Ayaklarım gitmiyordu sanki. Kendimi o kadar çok kaptırmışım ki bu serseri çocuğaa içimden dualar ediyordum bana bir şeyler desin de gitmemem icin bir bahanem olsun diye. Arkama bakıp bakmama konusuunda kararsız kalmıştım. Tüm cesaretimle bir kez kafamı arkaya çevirdim. Hâla gözleri kapalı başı duvara yaslanmış duruyordu. Uyuyor muydu acaba? Tekrar yürümeye devam ettim.

Islanmıştım.. sırılsıklamdım.. ama yüzümde aptal aptal bir tebessüm vardı. Nerden geldigini hâla cözemedigim.  Birden icimden gelen bir cesaretle bağıra bağıraa aklıma gelen ilk ezbere bildigim sarkıyı söylemeye başladım. Doğrusunu demek gerekirse bağırmamın sebebi  bu serseri Çocuğun bana "kes lan cırtlak cıkan sesini!"demesi icindi..

Ben bir ayyaşım
Sekiz çizer ayaklarım
Özlemişim sarhoşluğunu bu semtin sokaklarının
Gecenin 1' i
Aptalın biri 
Kalbinin dışında bekliyor içeri girmeyi

Şarkıcıyım ben
Müzik kutundayım 

Arayıp bulamadığın
O şarkıyım

Yani bence öyle olmalıyım

Bu gece yağmurda,
Camında bi damlayım
Toprak kokusundayım
Islanmış serenatım 

Eee şarkı bitmişti.. Hâla ses sedaa yok. Mevsim diye bağıran bir ses de yok.. Tabii yok neden? ismimi bilmiyo. Napiym gidiym mi böylece? İlk kez gördüğüm bir çocuk benim ilk öpücüğümü çalmıştı ve ben tuhaf bir sekilde onun benle konuşmasını bekliyordumm.
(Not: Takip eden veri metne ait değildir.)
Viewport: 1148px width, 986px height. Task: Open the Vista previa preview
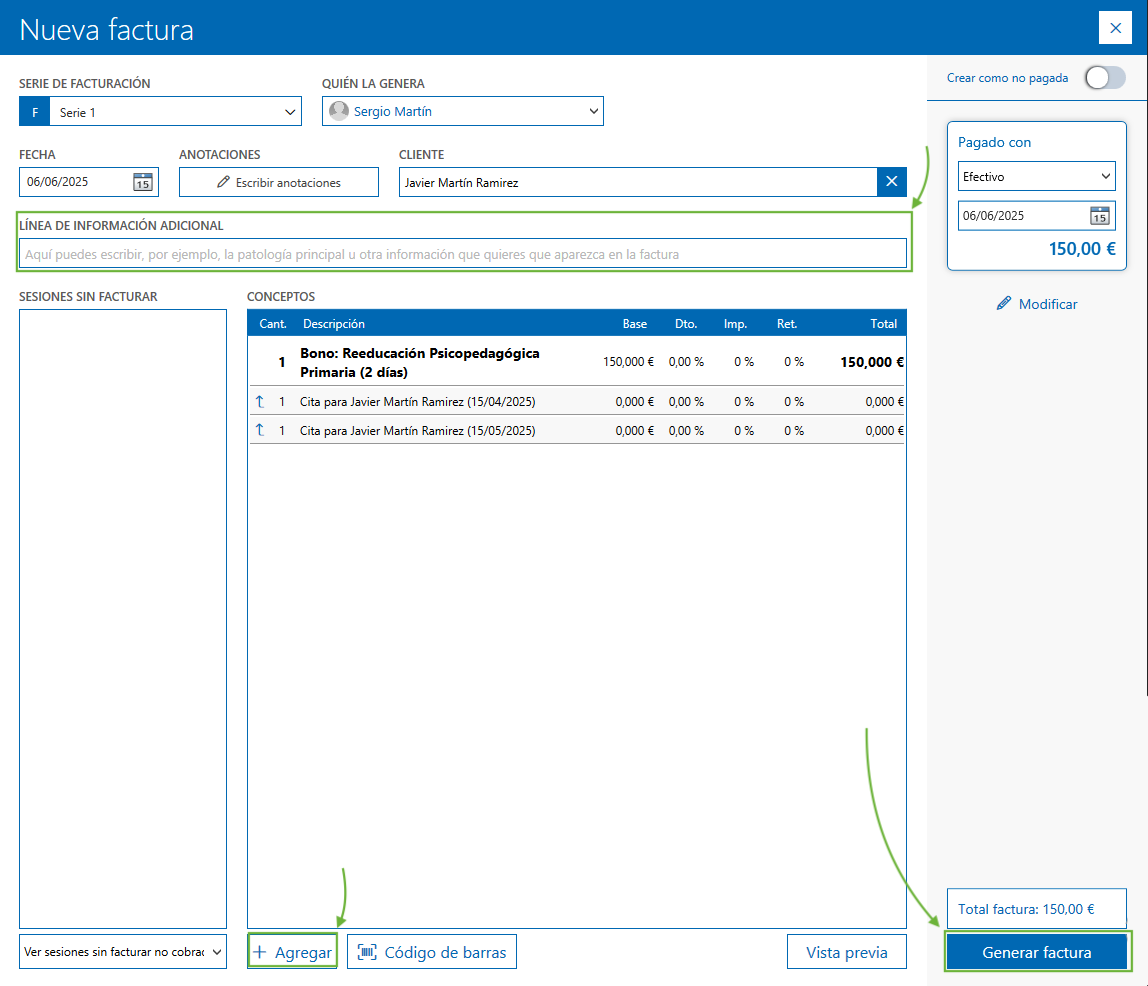click(x=846, y=952)
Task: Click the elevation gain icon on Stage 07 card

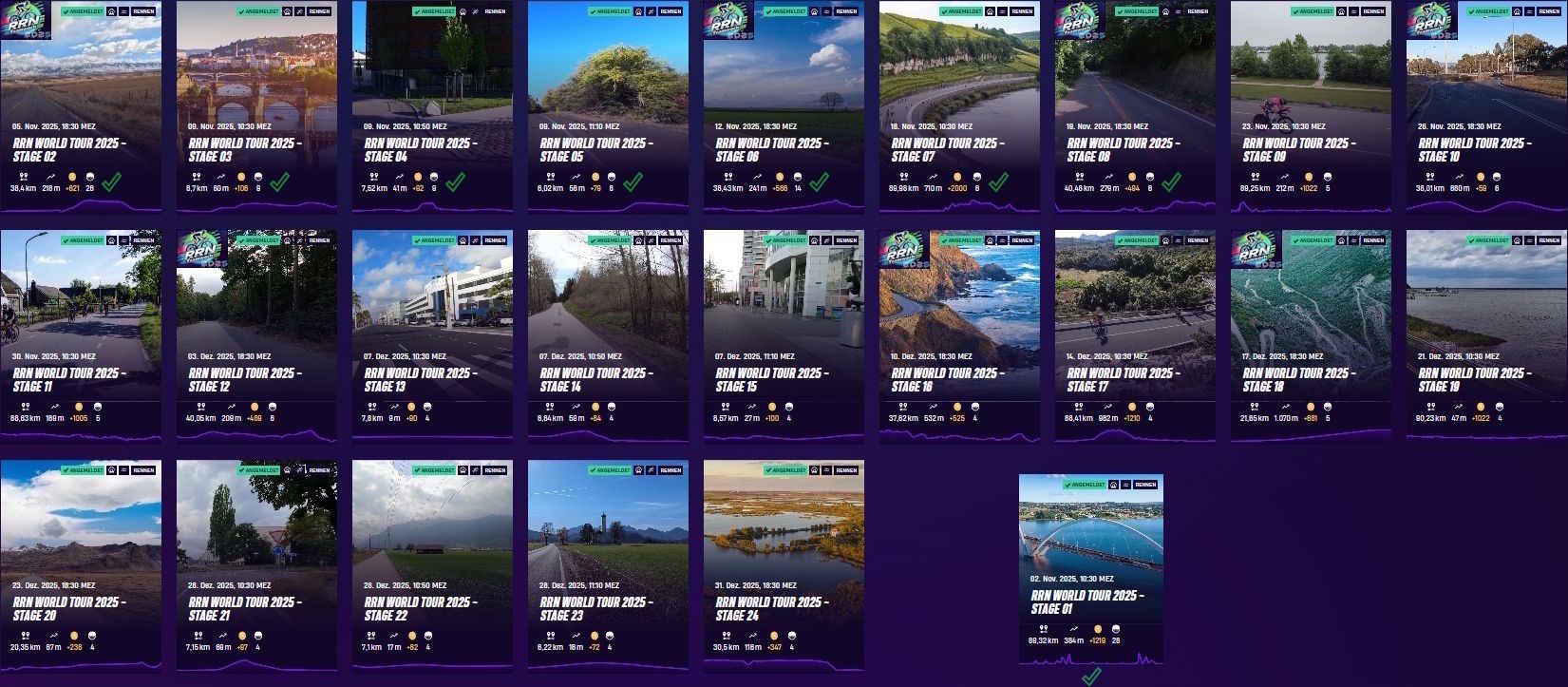Action: click(935, 177)
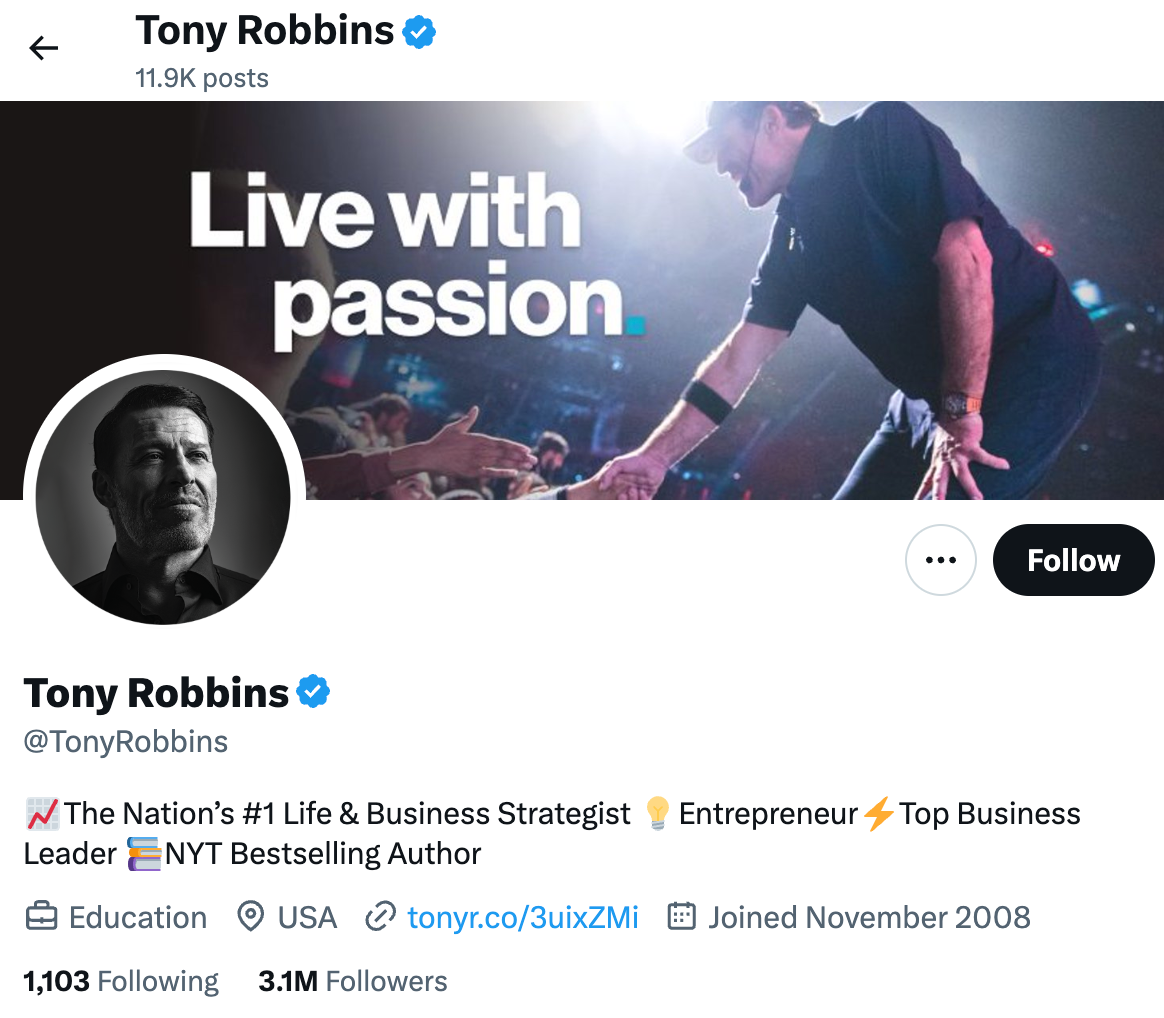Open the tonyr.co/3uixZMi link
The image size is (1164, 1018).
tap(524, 917)
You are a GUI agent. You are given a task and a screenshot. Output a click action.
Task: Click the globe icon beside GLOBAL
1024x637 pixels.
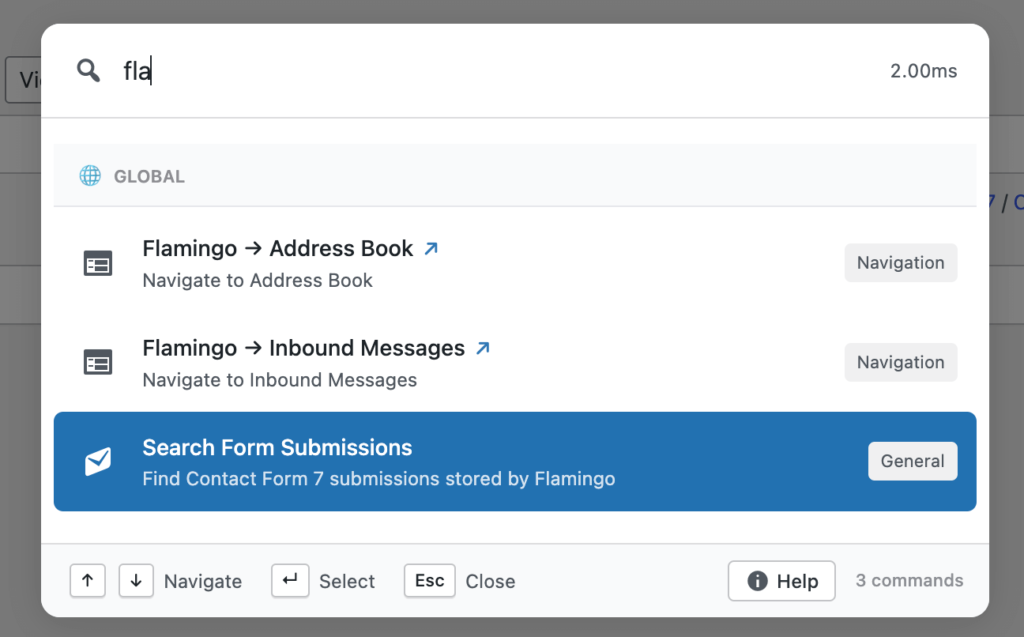pyautogui.click(x=90, y=175)
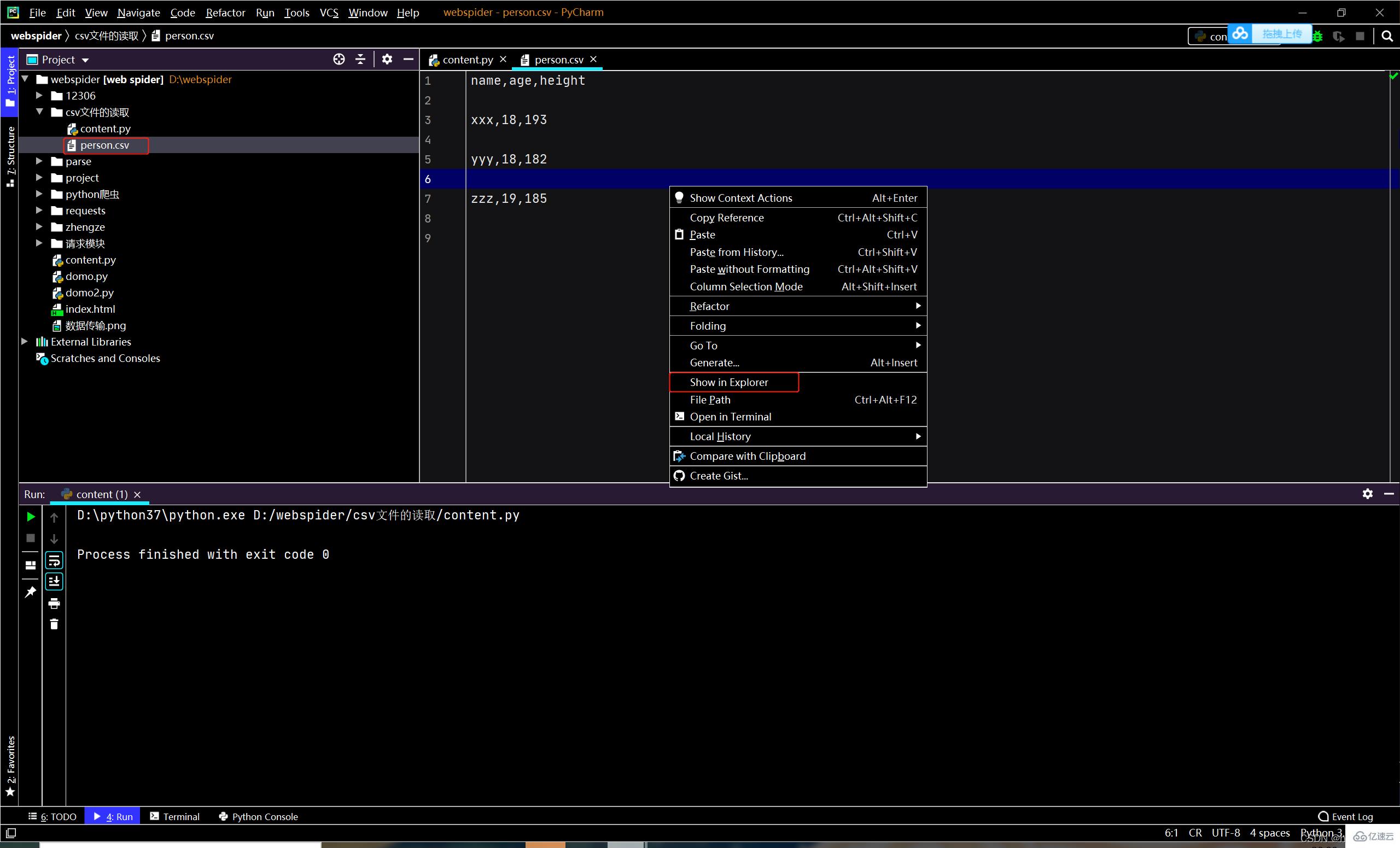This screenshot has width=1400, height=848.
Task: Click 'Compare with Clipboard' menu item
Action: pos(748,455)
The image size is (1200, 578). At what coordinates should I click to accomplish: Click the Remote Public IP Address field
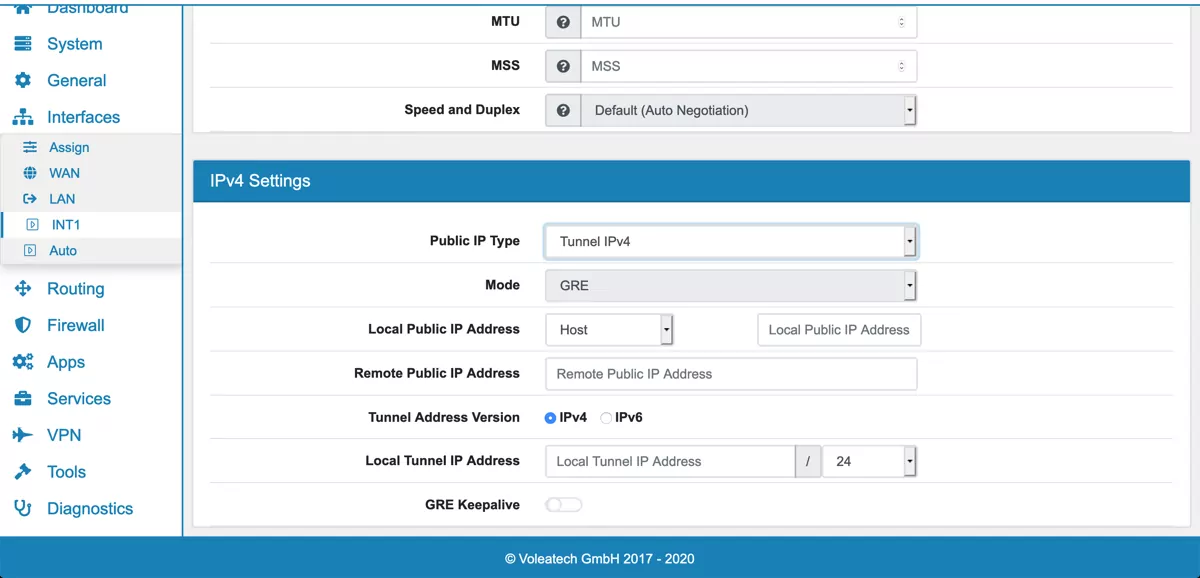[731, 373]
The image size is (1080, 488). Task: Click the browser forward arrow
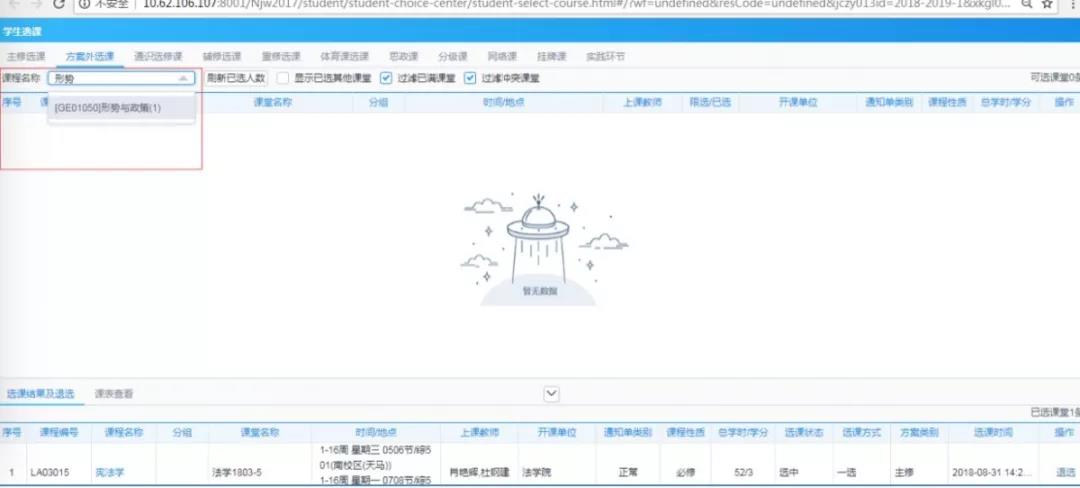[x=35, y=4]
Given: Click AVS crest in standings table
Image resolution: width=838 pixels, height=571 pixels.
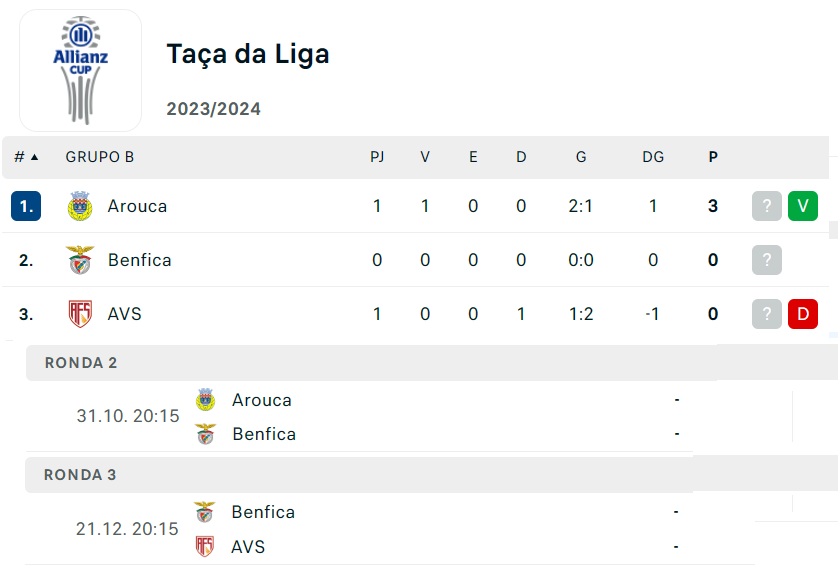Looking at the screenshot, I should pyautogui.click(x=80, y=314).
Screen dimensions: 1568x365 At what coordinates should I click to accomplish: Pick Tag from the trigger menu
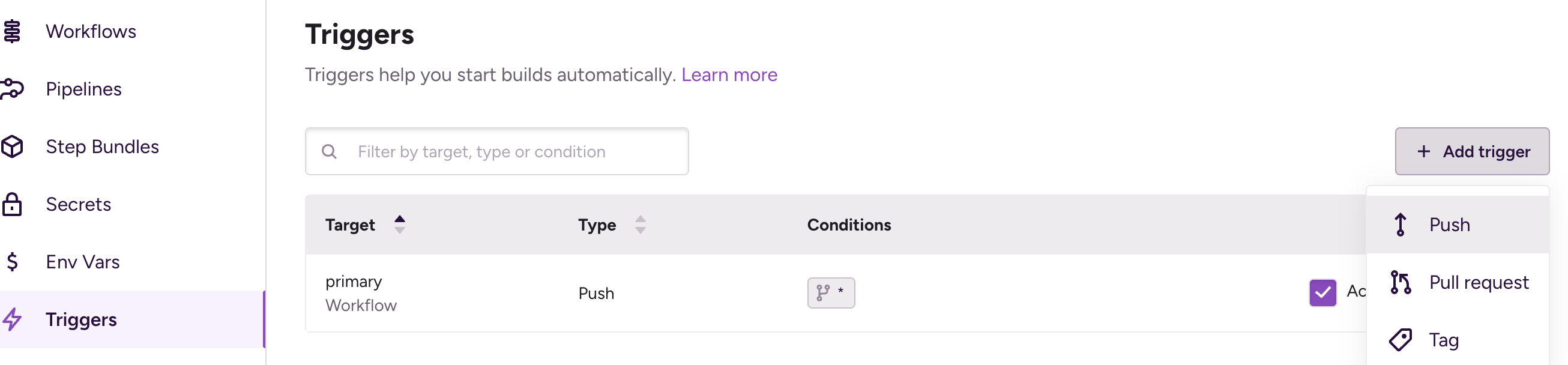1443,340
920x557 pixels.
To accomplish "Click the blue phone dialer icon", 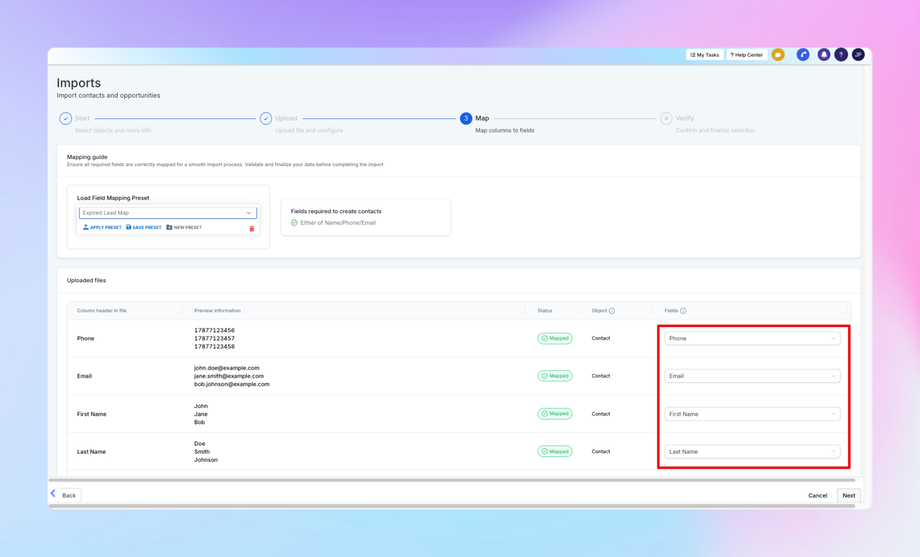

Yok öyle memleket arkadaş . Ne demek yani hic bir şey olmamış gibi davranmak . Aptal degildim. Böyle rahat da davranamazdım. En azından şuanlık.
Adımlarımı ters yöne yani onun bulundugu tarafa doğru hızlandırdım. Karşısına dikildim. Hic bir sekilde kıpırdamadı yerinden. 20 saniyelik deli cesaretiyle egilip yüzüne bi tane patlattım.

Off anamm ne güzell vurdumm bee..

Ben vurmasına vurdumm da galibaa bu defa ucuz yırtamıycaktım. Fena halde kaşındım. İyi tarafından bakarsak işin aslına çocuğu soguktaa donmaktan kurtardım.

"Sen küçük kız NE HAKLA BANA DOKUNMAYA, VURMAYI GEÇTİM DOKUNMAYA CÜRRET EDERSİN?!"

Şimdi bu soru mu sormustu yoksa aleni bir şekilde beni tehtit mi etmişti. Hem ne demek ya dokunmaya cürret edemezmişim yoğğğ yaaaww sen beni öperkenn bir şey olmuyor da ben patlatınca sorun oluyor hemi? Yemezler koçum bu numaraları. Aniden gelen öfkeyle tabi ic sesimin de gazıyla bi tane daha patlattım suratına. Ve kafası yana doğru eğildi. Ve ağzıma ne  geldiyse saydırdım..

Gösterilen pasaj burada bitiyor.